Wednesday, February 12, 2014
When I arrive at the barn and get out of my car, Ben bellows. He's so excited to see me! And the bucket of beet pulp mash I'm bringing him. Mostly the bucket of beet pulp mash he's about to get. Definitely the food. People inside the barn know when I've arrived by the bellow. Yesterday, after giving him his lunch and doing other stuff, I was inside the barn chatting with Hilly. Apparently Ben had finished his mash, noticed my car was still there, put these two items together and come up with: "Bellow! You're still here, come feed me more!" Hilly told me this Ben story: When she puts the horses out after their breakfast grain each morning, she takes them in a certain order. Ben stands quietly as horse after horse is led past his stall. Then it's his turn and suddenly it's BELLOW! as the excited TB hovers impatiently by his door. Ben's not the sharpest crayon in the box, but he knows what he knows.
Sunday, February 9, 2014
So: Today I turn 65. Whoopee me. My body decided arthritic knuckles, a bum knee and sometimes iffy hip weren't sufficient reminders of mortality on this happy occasion; nope, gotta twist that old knife some more. So I awoke for a bathroom run in the wee hours and discovered: My inner ear vertigo is baaaaaaaack! Crap. I lurched cautiously to the bathroom, took the Claritin-D my doctor's prescribed for it, and tottered cautiously back to bed. Woke up at the crack of 9:00, got up cautiously, and began my day with still stuffy ears and lingering vertigo.

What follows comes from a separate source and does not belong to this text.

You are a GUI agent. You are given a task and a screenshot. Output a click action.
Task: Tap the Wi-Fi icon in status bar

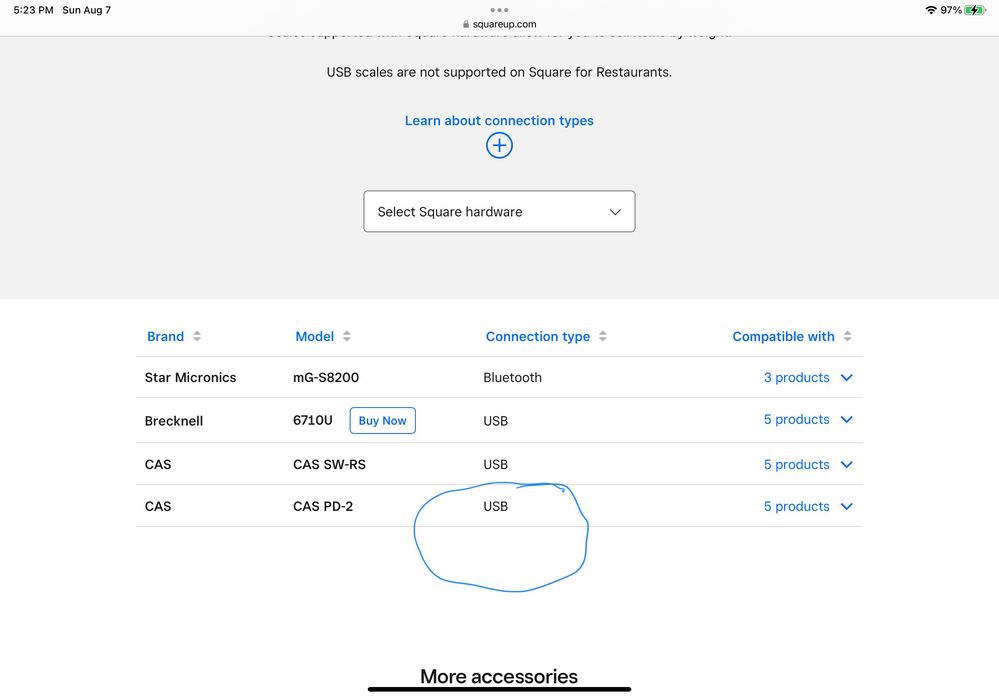(931, 10)
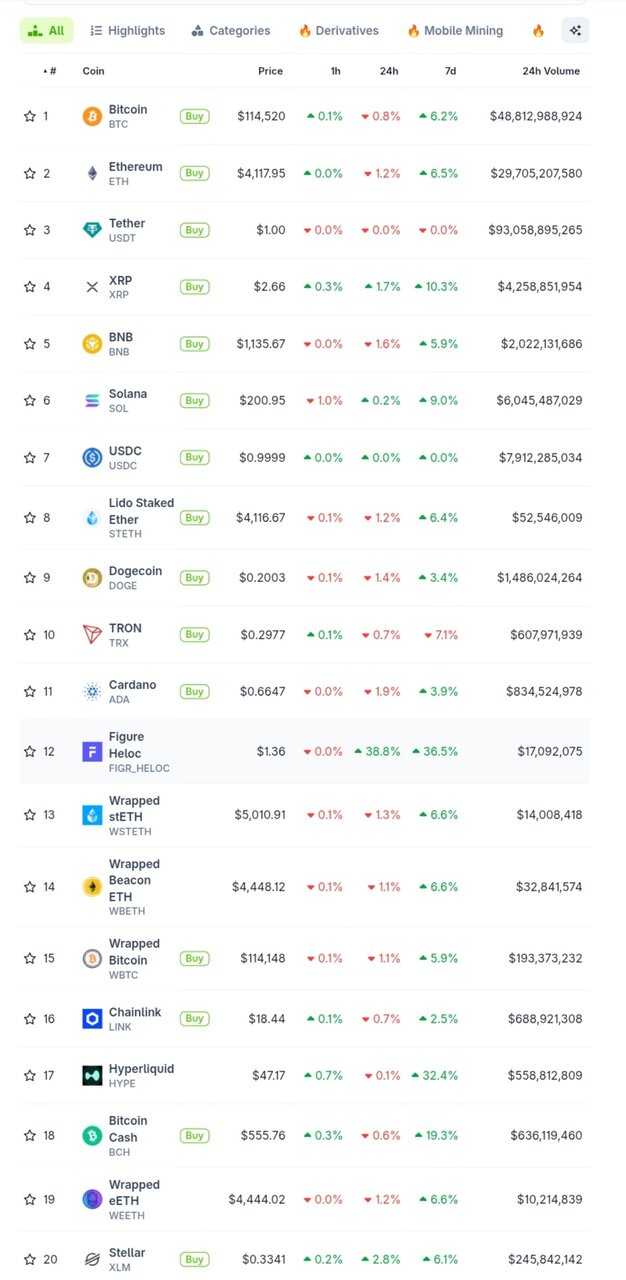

It's diminished to where I can function all right, so long as I make no sudden moves. Now I just have to wait till it decides to go away. For a while. But it will return, oh, yes, it will return. And if not that, it'll be something else. The body is crumbling and there's no escaping mortality.
Friday, February 7, 2014
Now, this is being an obsessive horse-mom, for sure. I'm just back from driving over to the barn to change Ben out of his midweight into heavyweight blanket because it's supposed to turn colder overnight. Never mind that he likely would have been perfectly fine if I'd waited till tomorrow to do it; never mind that I might have woken up the barn owner coming down the driveway at 9:30 or so (sorry, Annette! But you know me.); never mind all that. Nope, I'd planned to change him out tonight, and would have gone much earlier if I hadn't been stuck at home working on a mega-rush job. So go I did. The Benster was lying down when I got there, blinking in mild bewilderment when the light came on. The mare across the aisle whickered hopefully; she knows my off-hours arrival means she's going to get at least a handful of hay. Ben got up when it became clear that cookies would be involved, and wasn't too stiff behind when he first moved -- a good sign that his hocks aren't bothering him too much now that he's got the large good-footing paddock and big stall to move around in. So the blanket got changed, the pitiful remnants of Ben's supper hay (the barn's regular two/three giant flakes plus my own two large additions) got covered with two more fat flakes of my hay (the special stuff from the farm that he really really likes), the mare got a couple of handfuls, Ben got his cookies, and I got to depart feeling a sense of accomplishment after a hectic day.